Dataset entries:
-*-

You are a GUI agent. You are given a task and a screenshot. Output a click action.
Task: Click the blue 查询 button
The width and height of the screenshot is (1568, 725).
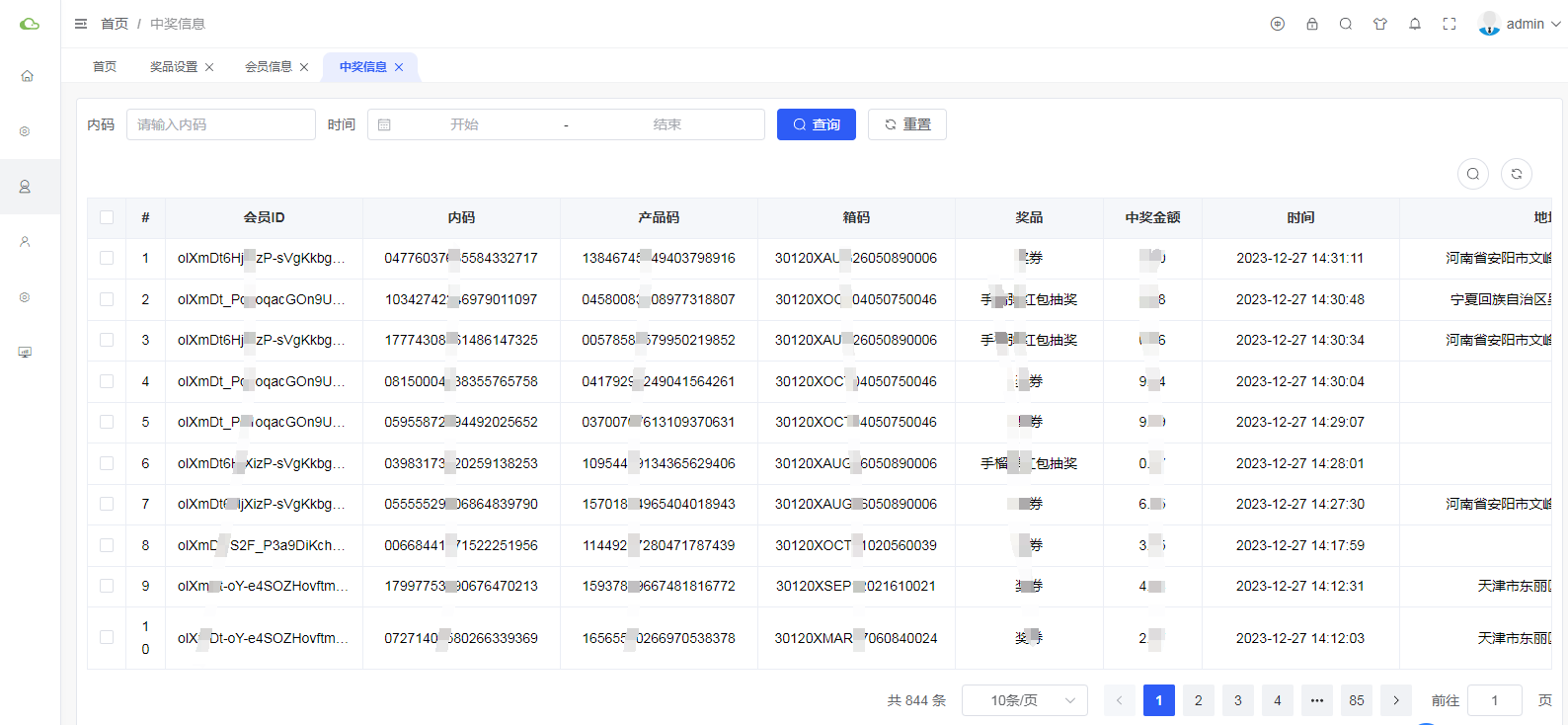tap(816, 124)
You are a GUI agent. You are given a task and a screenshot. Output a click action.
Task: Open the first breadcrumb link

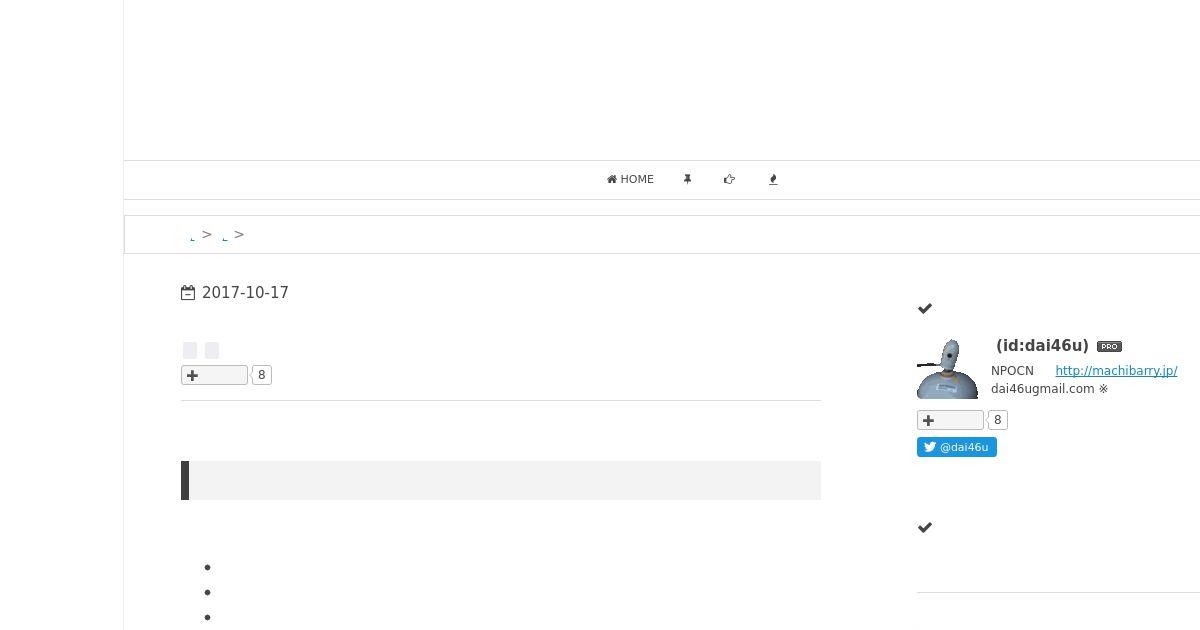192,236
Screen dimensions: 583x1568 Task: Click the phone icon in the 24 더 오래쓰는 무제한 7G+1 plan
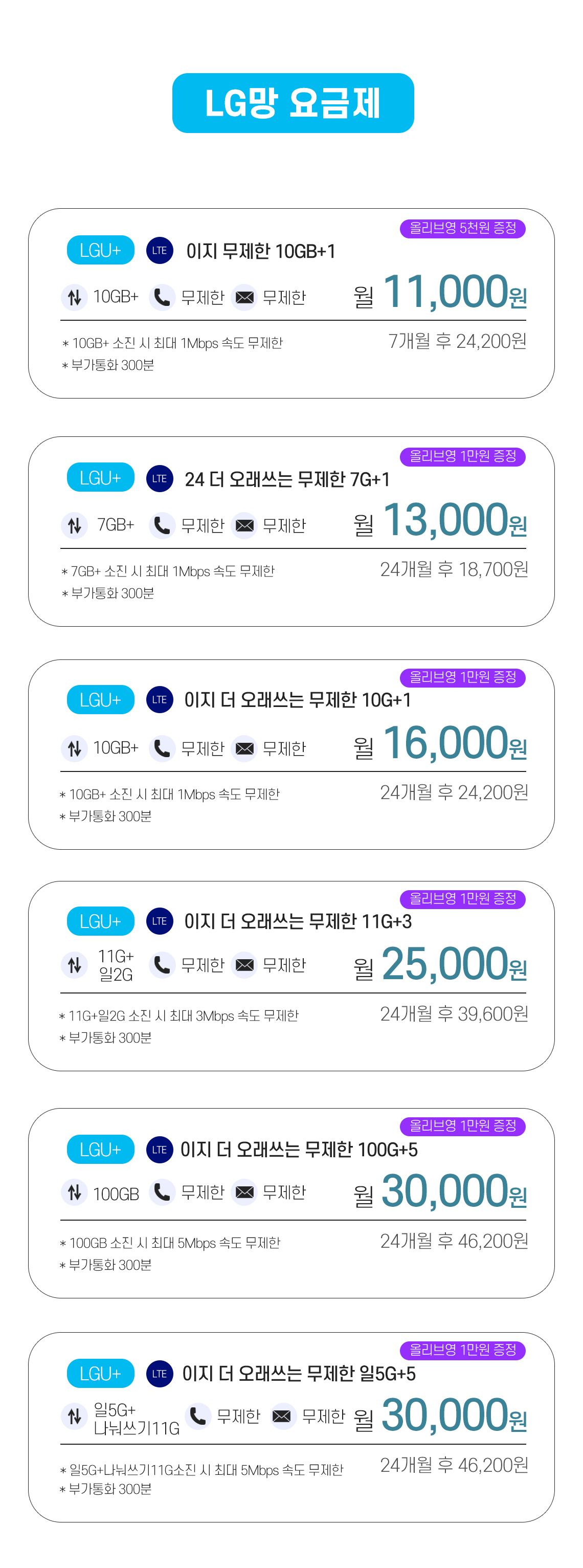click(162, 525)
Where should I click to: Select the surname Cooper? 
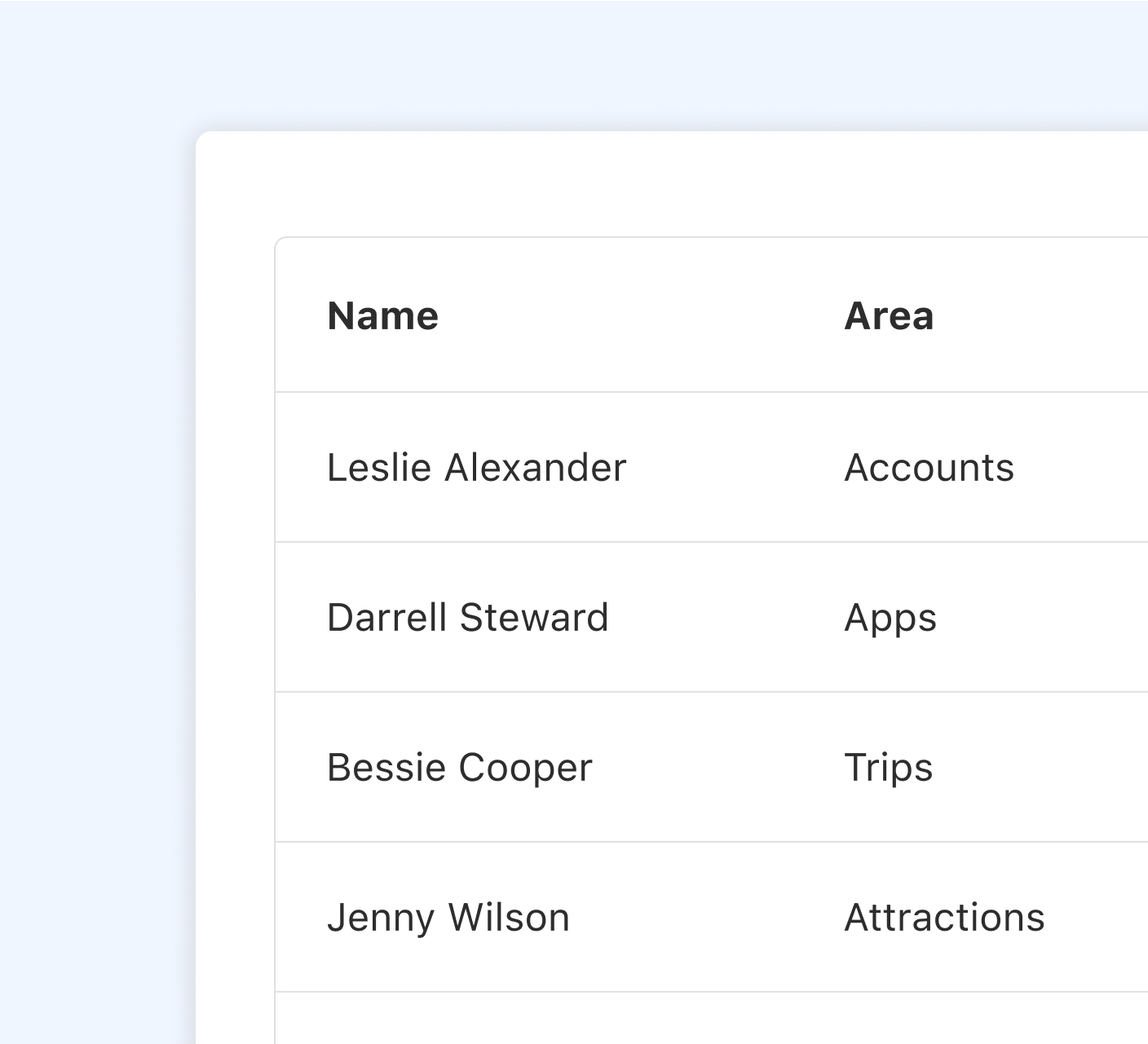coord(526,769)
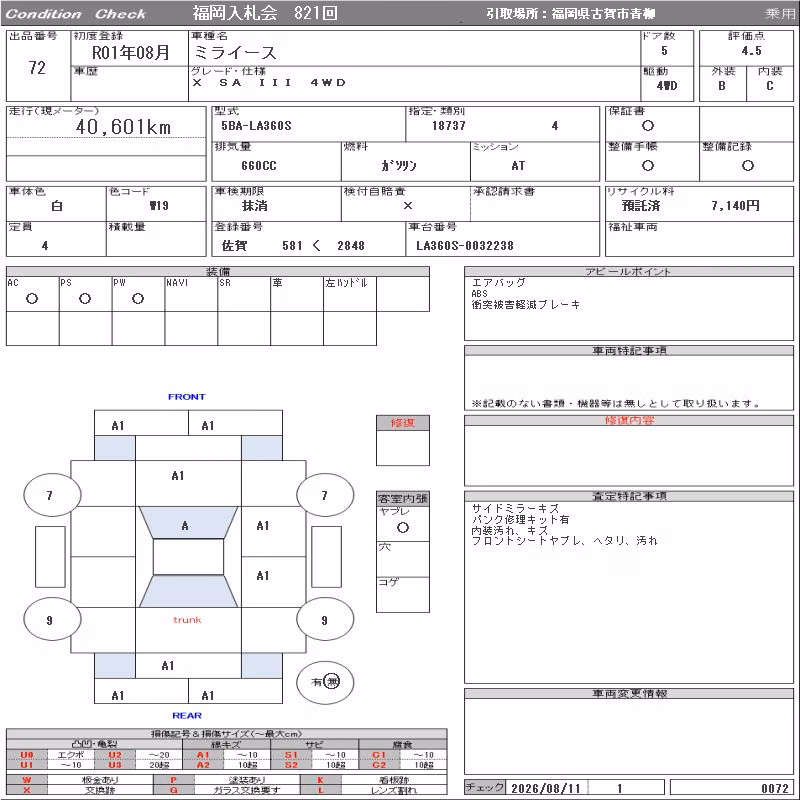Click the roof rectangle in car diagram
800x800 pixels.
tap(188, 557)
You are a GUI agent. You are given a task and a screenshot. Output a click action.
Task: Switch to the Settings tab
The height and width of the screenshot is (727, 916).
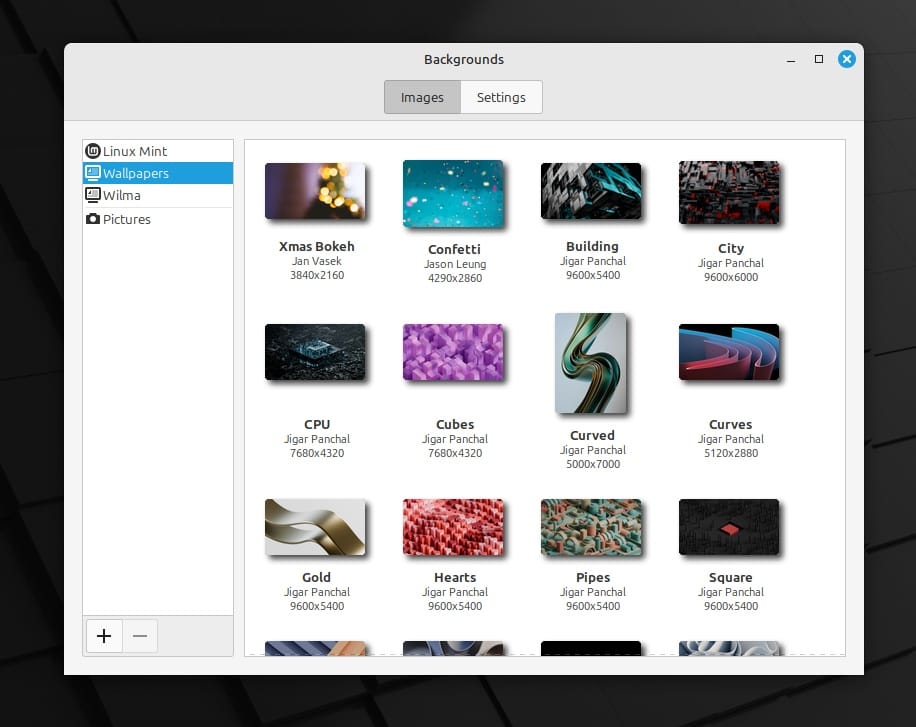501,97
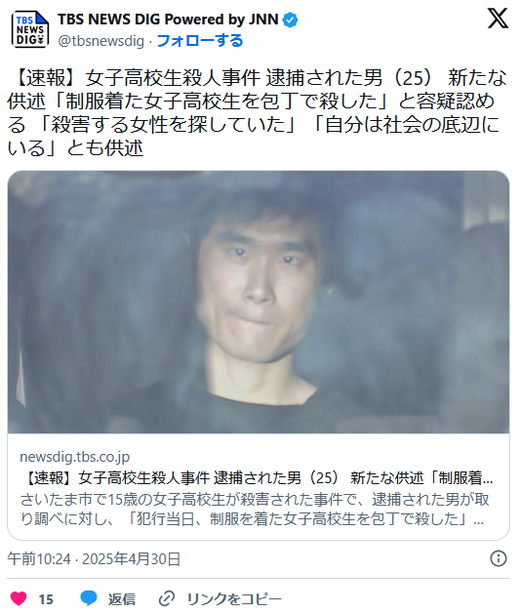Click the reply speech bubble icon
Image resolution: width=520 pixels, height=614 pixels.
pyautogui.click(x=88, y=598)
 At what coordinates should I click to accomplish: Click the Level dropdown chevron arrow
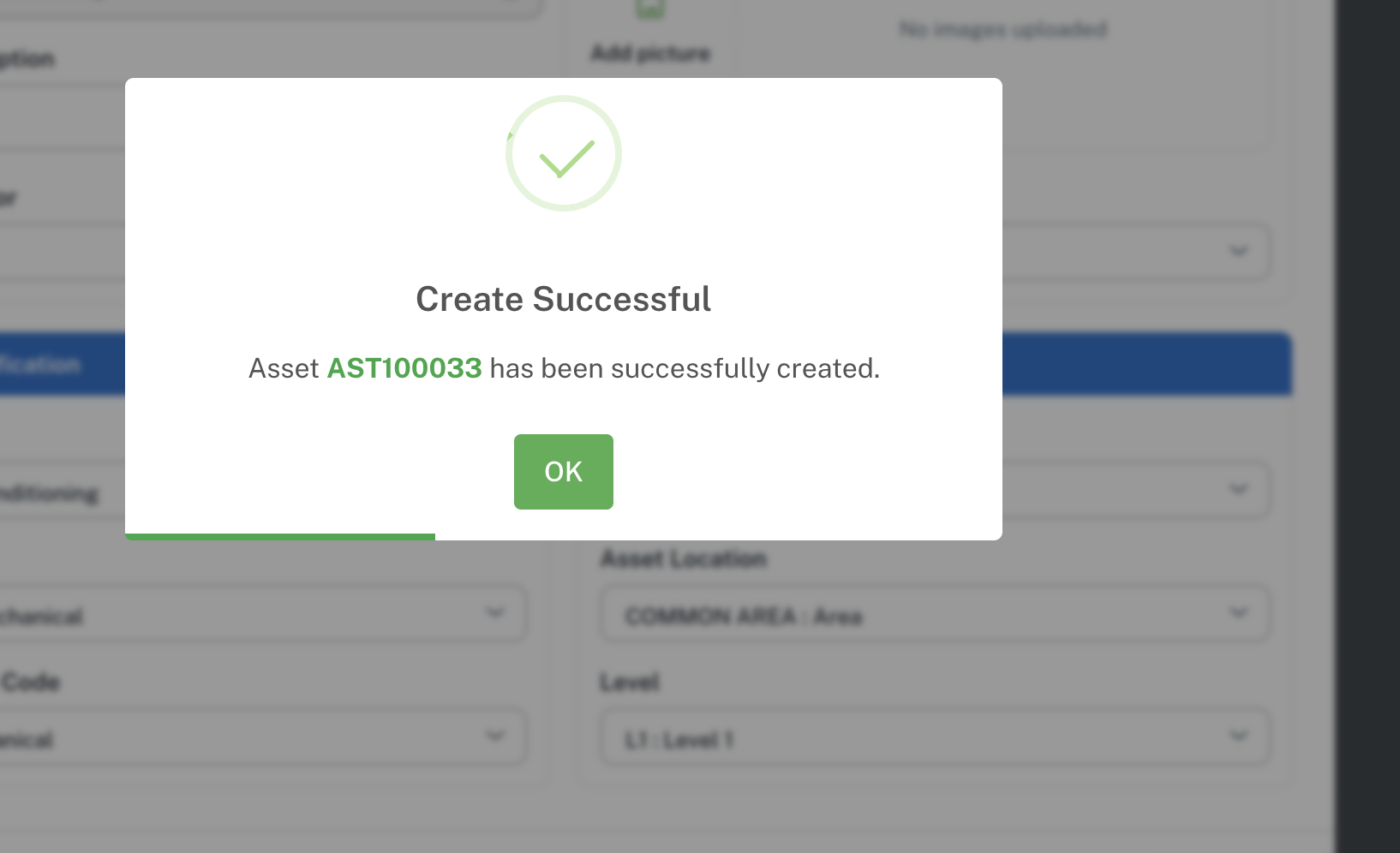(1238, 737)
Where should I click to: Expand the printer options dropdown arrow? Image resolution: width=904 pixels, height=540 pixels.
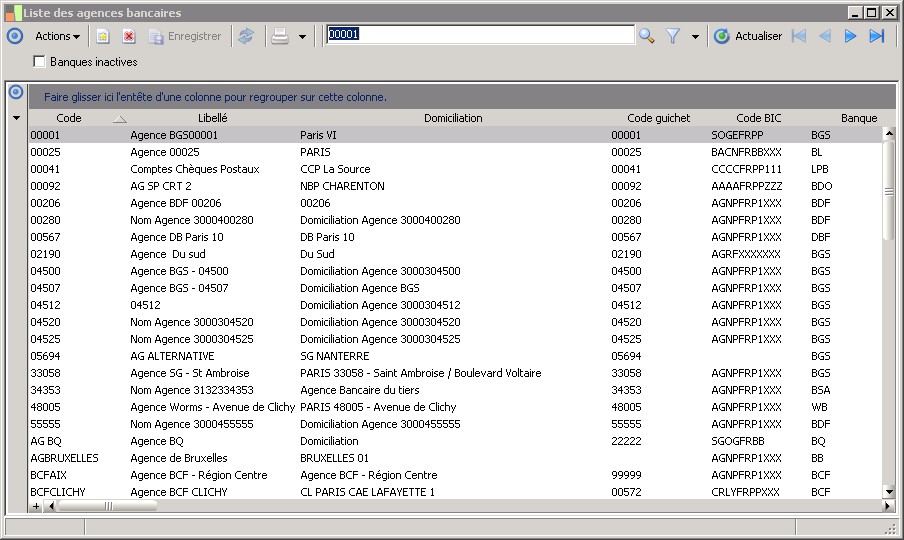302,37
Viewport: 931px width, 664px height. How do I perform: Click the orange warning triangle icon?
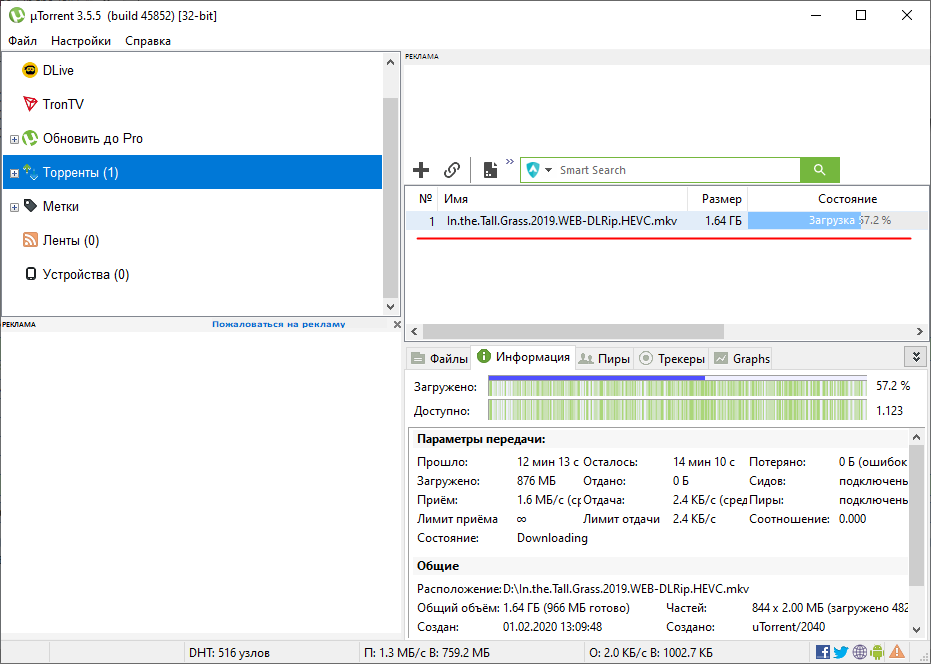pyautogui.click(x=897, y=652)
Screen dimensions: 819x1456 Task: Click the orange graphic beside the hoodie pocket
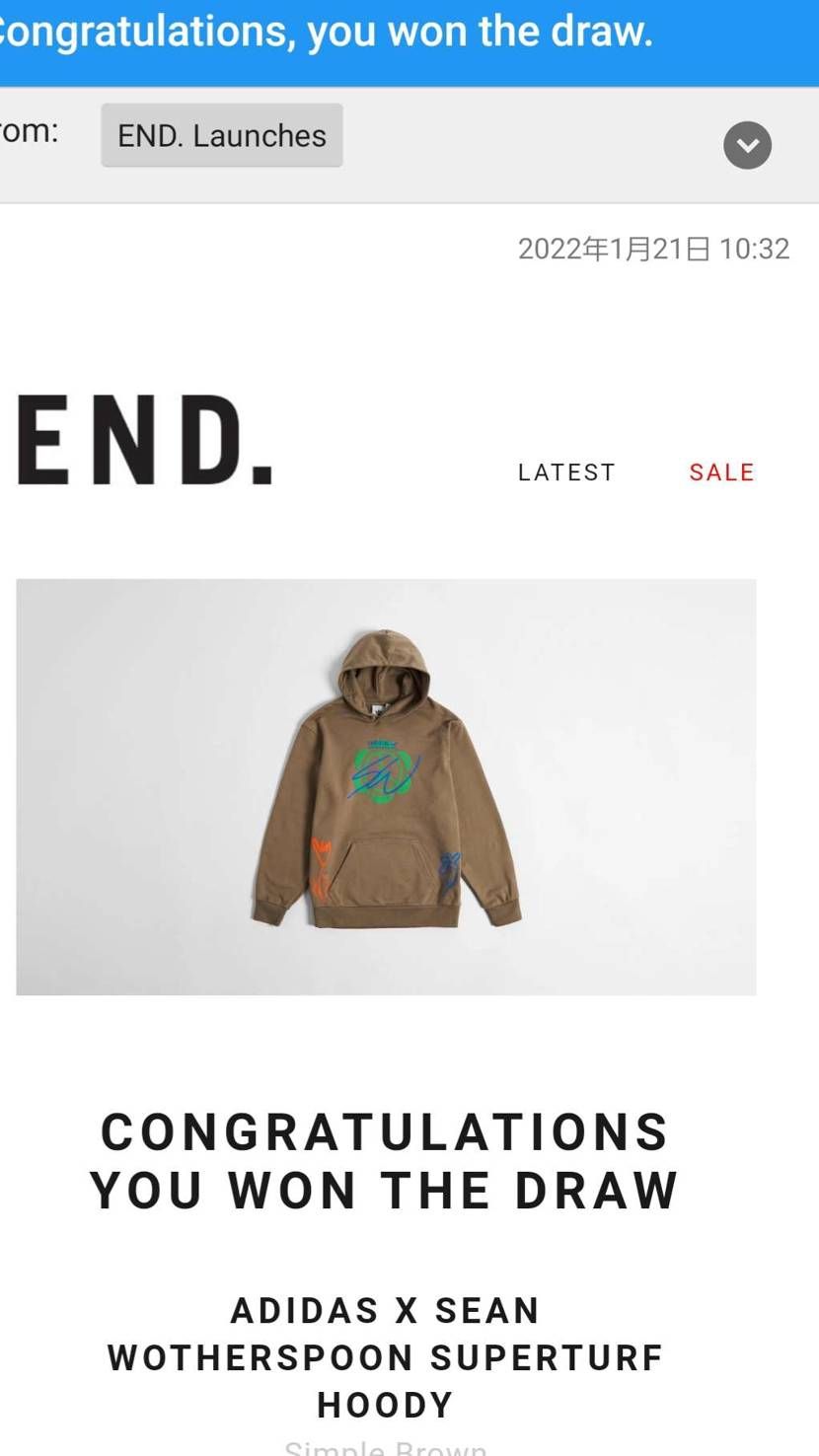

-*-

• Task brief: Only the words belong in your copy: restate the data above exactly and leave the images out.

• Solution to the exercise:
You are a GUI agent. You are given a task and a screenshot. Output a click action.
Task: Click the blue 查询 button
The width and height of the screenshot is (1568, 725).
tap(816, 124)
You are a GUI agent. You are given a task and a screenshot. Output a click action.
Task: Open the first breadcrumb link

192,236
Screen dimensions: 583x1568 Task: Click the phone icon in the 24 더 오래쓰는 무제한 7G+1 plan
click(162, 525)
Where should I click to: Select the surname Cooper? 
coord(526,769)
Click the roof rectangle in car diagram
800x800 pixels.
tap(188, 557)
You are a GUI agent. You are given a task and a screenshot. Output a click action.
Task: Switch to the Settings tab
The height and width of the screenshot is (727, 916).
501,97
Click the reply speech bubble icon
Image resolution: width=520 pixels, height=614 pixels.
pyautogui.click(x=88, y=598)
 At what coordinates should I click to accomplish: Click the Level dropdown chevron arrow
(1238, 737)
Where should I click to: Expand the printer options dropdown arrow? Image resolution: width=904 pixels, height=540 pixels.
302,37
Viewport: 931px width, 664px height. How do I perform: Click the orange warning triangle icon?
pyautogui.click(x=897, y=652)
Screen dimensions: 819x1456 Task: Click the orange graphic beside the hoodie pocket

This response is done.